#### Quoted passage:
▬▬▬▬▬▬▬▬▬▬
Trending Data Science Topics & Tools for 2020
As the entire world has entered a paradigm shift in 2020 due to the virus, trends across every industry may have changed to meet these changing times. In data science and AI, many practitioners and researchers have had to shift their focus to meet the demands of their company, academic institutions, or personal research endeavors. Now that the year is more than halfway over, what has stood out in 2020 so far, and what are leading data scientists seeing in their work?
Model bias remains an issue
Dr. Jon Krohn, Chief Data Scientist | untapt
The big item for me is that the ML community is beginning to wake up to the widespread, unwanted bias that is present in data-driven models. Whether it’s related to machine vision, natural language processing, or other applications, the researchers and developers devising the models underlying these applications are not a representative sample of the broader population demographics. The data sets that they tend to work with likewise are not a representative sample of broader population demographics. The result is that many production ML models today are less effective for some demographic groups and, in a startling number of instances, can reinforce unwanted historical biases against these groups.
The growing prevalence of facial recognition software & increased concern
Facial recognition technology has long sparked debate in the data science community and beyond. For years, companies and individuals have struggled to find ethical uses of the technology and to minimize bias. There are also major concerns in the U.S. especially in regards to political and law enforcement use, as noted with the recent protests sweeping the country. Big names in tech like Microsoft, IBM, and Amazon have even gone so far as to ban law enforcement from using their facial recognition technology moving forward.
More love for AutoML and other automation tools
Daniel Gutierrez, ODSC writer, teacher, and practicing data scientist.
Data and algorithms are expanding rapidly, but human capabilities — even those of data scientists and other quantitative professionals — are not. It’s for this reason that a growing number of enterprises are using a new breed of tools to automate many of the activities involved with machine learning in order to meet the increasing demand for analytical capabilities. Automated machine learning or AutoML is the technology solution designed to address the short supply of these capabilities.
MLOps is becoming a must-have for data science teams
MLOps is communication between data scientists and the operations or production team. It’s deeply collaborative in nature, designed to eliminate waste, automate as much as possible, and produce richer, more consistent insights with machine learning. ML can be a game-changer for a business, but without some form of systemization, it can devolve into a science experiment.
As Stephanie Kirmer, Data Science Technical Lead at Journera, said, “The development of a subdiscipline for ML Ops is a big topic I have heard a lot about this year. Managing the infra for machine learning is hard and it’s looking like that will be a specialist field soon.”
Complex models require improved workflows — enter Apache Airflow
Tomasz Urbaszek, Software Engineer & Apache Airflow Committer | Polidea | Apache Software Foundation
Apache Airflow is a tool created by the community to programmatically author, schedule, and monitor workflows. The biggest advantage of Airflow is the fact that it does not limit the scope of pipelines. Airflow can be used for building Machine Learning models, transferring data, or managing the infrastructure. Let’s take a closer look at the trending workflow management tool.
▬▬▬▬▬▬▬▬▬▬
Dataset entries:
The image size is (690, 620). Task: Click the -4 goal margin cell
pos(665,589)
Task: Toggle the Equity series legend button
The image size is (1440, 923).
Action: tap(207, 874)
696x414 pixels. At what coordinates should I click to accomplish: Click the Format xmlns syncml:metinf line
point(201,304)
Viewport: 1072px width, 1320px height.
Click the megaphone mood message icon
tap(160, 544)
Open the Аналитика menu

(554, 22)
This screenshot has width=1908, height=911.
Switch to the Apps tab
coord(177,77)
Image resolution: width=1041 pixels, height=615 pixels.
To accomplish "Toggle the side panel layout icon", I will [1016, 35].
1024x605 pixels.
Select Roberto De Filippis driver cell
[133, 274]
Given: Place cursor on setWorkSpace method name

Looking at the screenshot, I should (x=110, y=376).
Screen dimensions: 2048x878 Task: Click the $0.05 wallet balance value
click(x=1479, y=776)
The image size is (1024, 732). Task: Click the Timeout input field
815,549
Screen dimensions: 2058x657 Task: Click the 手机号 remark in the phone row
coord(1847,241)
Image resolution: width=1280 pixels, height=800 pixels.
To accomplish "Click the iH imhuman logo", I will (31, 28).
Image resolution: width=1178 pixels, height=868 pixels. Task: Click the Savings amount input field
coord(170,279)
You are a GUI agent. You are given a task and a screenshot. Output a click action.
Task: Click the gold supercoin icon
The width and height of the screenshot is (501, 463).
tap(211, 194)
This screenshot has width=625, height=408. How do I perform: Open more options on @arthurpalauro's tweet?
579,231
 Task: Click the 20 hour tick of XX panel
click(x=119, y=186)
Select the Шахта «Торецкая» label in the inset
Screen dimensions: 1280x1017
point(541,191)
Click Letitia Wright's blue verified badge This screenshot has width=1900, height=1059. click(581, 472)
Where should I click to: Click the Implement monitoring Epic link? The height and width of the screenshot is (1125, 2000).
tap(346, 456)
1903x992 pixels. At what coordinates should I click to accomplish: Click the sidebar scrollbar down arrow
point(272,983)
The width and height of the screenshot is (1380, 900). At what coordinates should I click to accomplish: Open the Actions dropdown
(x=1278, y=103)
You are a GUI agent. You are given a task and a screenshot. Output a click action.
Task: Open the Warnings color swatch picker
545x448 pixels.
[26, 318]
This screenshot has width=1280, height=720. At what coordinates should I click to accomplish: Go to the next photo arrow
▬▬▬▬▬▬▬▬▬▬
#### Problems to work on:
a) Check each statement below against the article on data science trends for 2020, answering yes or no and quoting the words from the article that decide it: (i) Microsoft, IBM, and Amazon have banned law enforcement from using their facial recognition technology. (ii) Apache Airflow limits the scope of pipelines. (iii) Human capabilities are expanding as rapidly as data and algorithms.
b) Summarize the article on data science trends for 2020 in two sentences.

#### Responses:
a)
(i) Yes: "Big names in tech like Microsoft, IBM, and Amazon have even gone so far as to ban law enforcement from using their facial recognition technology moving forward."
(ii) No: "The biggest advantage of Airflow is the fact that it does not limit the scope of pipelines."
(iii) No: "Data and algorithms are expanding rapidly, but human capabilities — even those of data scientists and other quantitative professionals — are not."

b) Data scientists report that the ML community is waking up to unwanted bias in data-driven models, and that facial recognition raises major concerns, especially about political and law enforcement use. Enterprises are also turning to AutoML to cope with limited human capabilities, MLOps is emerging as a collaborative subdiscipline for managing machine learning, and Apache Airflow is a trending tool for authoring, scheduling, and monitoring workflows.